Over the next year, the original group of twelve participants will continue to develop the tool from remote locations around the country, forming the core of an open source developer and user community that they will build and support. Indeed, the team has already developed and released a "point release" version 0.4 in the time since they left Fairfax. During the next ten months, the group will fix bugs in the software and add new features. It will continue to disseminate the software through online outreach and in-person conference presentations. As part of the group’s training in digital humanities software sustainability, it will also work with staff at CHNM to write grant proposals for additional funding and implement cost recovery mechanisms where appropriate. In June 2011, the group will travel back to Fairfax for THATCamp 2011 to assess the progress of the past year, gather additional feedback from community members, and make decisions about future development and support of Anthologize.

Conclusion

Overall, we are pleased with the progress of the One Week | One Tool project. The main learning objective of the project was to teach software development and deployment skills to a group of diverse group of digital humanists. As explained to participants on the first evening of the institute, we believe the best measure of the success of a tool is its use by and usefulness to its intended audience.
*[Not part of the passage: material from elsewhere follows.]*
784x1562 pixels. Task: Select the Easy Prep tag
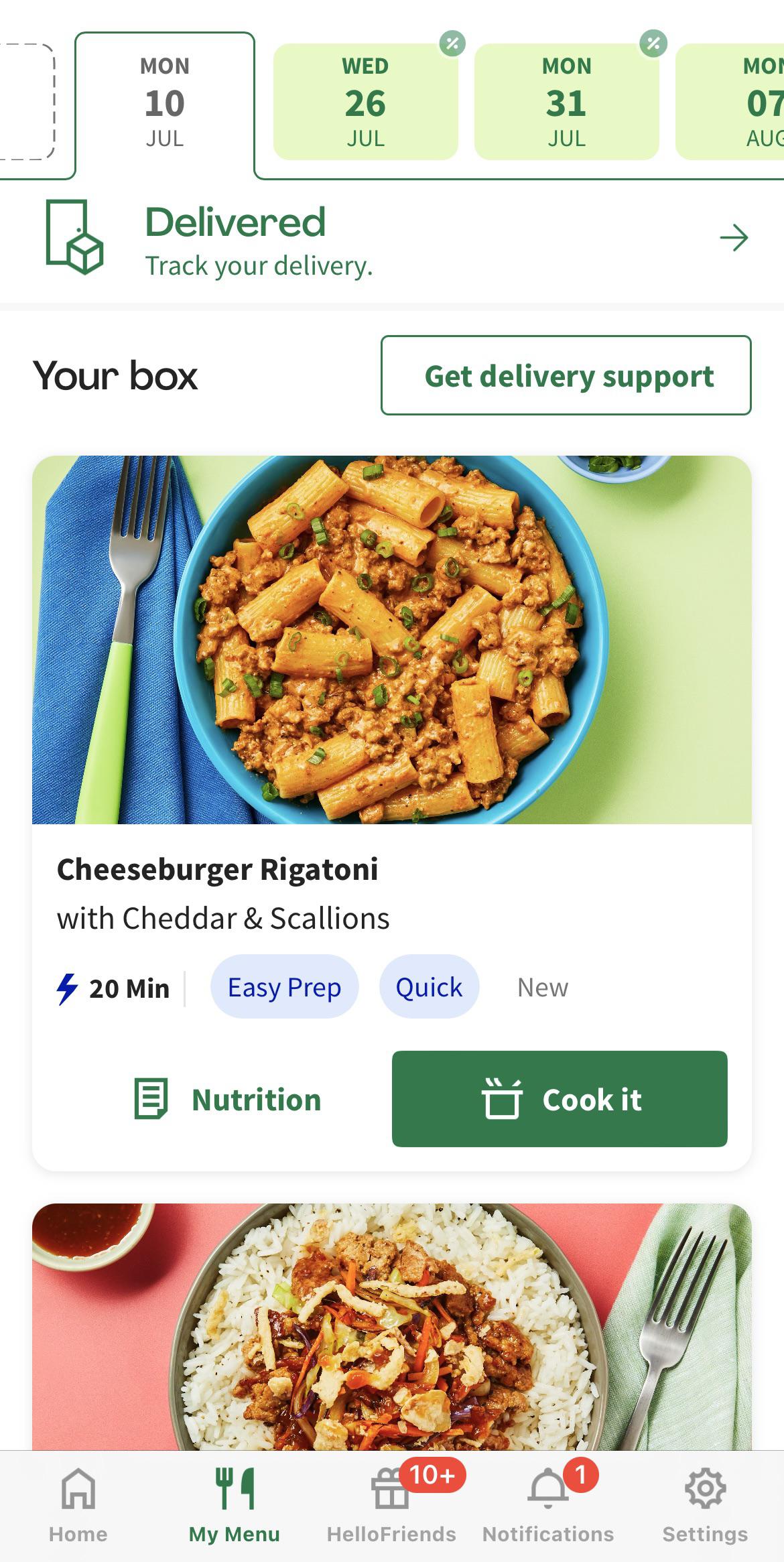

By extension, the best measure of whether a group of people have learned to build successful tools is whether the tool they built is actually useful to and used by its audience. Early indications are good. In less than ten days the Anthologize website has received 232,000 hits, 75,000 page views, and 13,000 unique visitors, and the Anthologize software has been downloaded more than 2,500 times. We have high hopes for the coming year, and we will continue to keep track of these numbers and follow the projects that use Anthologize.